If we ever took the time to really contemplate trials of this life, it would be obvious that God doesn't remove the temptation out of our path in life, he does, however, "with the temptation also make a way to escape, that ye may be able to bear it." (I Cor. 10:13) Yet, just providing this way isn't the end of the matter, we have a responsibility to take that way. It is all in God's divine plan for the free will of man that we must "choose you this day whom ye will serve." (Josh. 24:15) There is story after story in the Holy Bible to show us the importance of accepting the deliverance God has given us. Gideon, for example, was delivered long before he laid the fleece. He was given the victory long before he chose the 300, or even before he heard the enemy confess their fear. Yet, the battle was not over until Gideon both believed and accepted the victory God had provided.
Jesus Christ's first message contained this fundamental element of Christianity: "The Spirit of the Lord is upon me, because he hath anointed me to preach the gospel to the poor; he hath sent me to heal the brokenhearted, to preach deliverance to the captives . . ." There comes a point in every trial that we must accept that we are able to have the victory over it; that we can be delivered from the situation that is trying to keep us in bondage. Jesus continued this message of available deliverance when he said the profound statement: "Remember Lot's wife." (Luke 17:32) Lot's wife was in the palm of deliverance. She was out of the place of evil, she was literally placed in the land of safety. Yet, she refused the way of escape; "Escape for thy life; look not behind thee, neither stay thou in all the plain . . ." (Gen. 19:5) By looking back she chose the place of destruction over the life God had placed before her.

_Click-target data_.
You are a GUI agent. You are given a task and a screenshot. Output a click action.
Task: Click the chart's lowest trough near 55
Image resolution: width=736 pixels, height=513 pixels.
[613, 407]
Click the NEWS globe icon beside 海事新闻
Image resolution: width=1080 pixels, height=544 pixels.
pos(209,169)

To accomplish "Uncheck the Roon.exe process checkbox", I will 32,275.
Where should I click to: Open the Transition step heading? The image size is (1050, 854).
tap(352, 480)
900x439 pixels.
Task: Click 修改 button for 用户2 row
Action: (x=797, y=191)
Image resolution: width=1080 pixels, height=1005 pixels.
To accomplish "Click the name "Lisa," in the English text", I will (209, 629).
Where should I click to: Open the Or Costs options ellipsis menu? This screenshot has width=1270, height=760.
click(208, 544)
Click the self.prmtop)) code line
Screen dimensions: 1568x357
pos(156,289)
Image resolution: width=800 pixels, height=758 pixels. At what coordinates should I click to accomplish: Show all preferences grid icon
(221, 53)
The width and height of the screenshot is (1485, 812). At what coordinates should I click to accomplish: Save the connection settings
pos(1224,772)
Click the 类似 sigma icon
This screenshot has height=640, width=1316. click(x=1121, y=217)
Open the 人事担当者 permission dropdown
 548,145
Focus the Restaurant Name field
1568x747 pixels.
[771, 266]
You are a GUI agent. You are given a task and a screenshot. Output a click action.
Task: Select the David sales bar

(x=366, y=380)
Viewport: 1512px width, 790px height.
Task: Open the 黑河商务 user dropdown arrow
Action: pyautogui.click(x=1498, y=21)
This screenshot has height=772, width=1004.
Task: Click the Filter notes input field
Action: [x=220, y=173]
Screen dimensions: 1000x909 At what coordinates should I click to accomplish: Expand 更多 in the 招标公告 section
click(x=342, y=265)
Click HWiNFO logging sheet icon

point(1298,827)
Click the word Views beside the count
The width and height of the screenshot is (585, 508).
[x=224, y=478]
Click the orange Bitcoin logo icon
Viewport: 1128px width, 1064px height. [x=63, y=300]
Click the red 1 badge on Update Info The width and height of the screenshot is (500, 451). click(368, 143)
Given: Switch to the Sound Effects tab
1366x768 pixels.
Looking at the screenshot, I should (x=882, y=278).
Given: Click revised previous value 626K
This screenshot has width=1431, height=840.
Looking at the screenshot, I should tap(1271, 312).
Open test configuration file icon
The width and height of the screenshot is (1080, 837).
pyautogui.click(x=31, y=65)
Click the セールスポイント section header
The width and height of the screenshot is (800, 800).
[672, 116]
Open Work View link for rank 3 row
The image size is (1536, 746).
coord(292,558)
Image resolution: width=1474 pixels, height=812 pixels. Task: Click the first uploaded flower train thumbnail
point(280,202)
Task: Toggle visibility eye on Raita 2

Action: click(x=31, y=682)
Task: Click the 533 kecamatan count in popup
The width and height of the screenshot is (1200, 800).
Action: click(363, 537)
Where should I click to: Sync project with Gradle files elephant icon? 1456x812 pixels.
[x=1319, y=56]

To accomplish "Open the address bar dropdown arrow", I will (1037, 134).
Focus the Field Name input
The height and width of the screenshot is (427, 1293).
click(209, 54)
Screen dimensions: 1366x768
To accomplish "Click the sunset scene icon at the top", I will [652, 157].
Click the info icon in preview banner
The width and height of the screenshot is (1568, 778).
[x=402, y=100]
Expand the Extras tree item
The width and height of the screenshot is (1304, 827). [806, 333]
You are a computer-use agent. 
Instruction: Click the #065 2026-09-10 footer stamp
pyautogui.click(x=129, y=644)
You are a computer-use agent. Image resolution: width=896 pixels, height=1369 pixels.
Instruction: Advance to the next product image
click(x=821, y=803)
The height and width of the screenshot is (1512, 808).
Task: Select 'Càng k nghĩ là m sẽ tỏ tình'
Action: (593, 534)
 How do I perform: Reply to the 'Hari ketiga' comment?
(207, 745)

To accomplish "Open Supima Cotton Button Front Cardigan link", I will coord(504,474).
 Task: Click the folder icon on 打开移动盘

_PROBLEM DESCRIPTION_. Print the passage on deliverance from temptation word for word, starting at "If we ever took" and ending at "God had provided.". These entries were drawn from a separate source.

_COMPLETE RESPONSE_.
If we ever took the time to really contemplate trials of this life, it would be obvious that God doesn't remove the temptation out of our path in life, he does, however, "with the temptation also make a way to escape, that ye may be able to bear it." (I Cor. 10:13) Yet, just providing this way isn't the end of the matter, we have a responsibility to take that way. It is all in God's divine plan for the free will of man that we must "choose you this day whom ye will serve." (Josh. 24:15) There is story after story in the Holy Bible to show us the importance of accepting the deliverance God has given us. Gideon, for example, was delivered long before he laid the fleece. He was given the victory long before he chose the 300, or even before he heard the enemy confess their fear. Yet, the battle was not over until Gideon both believed and accepted the victory God had provided.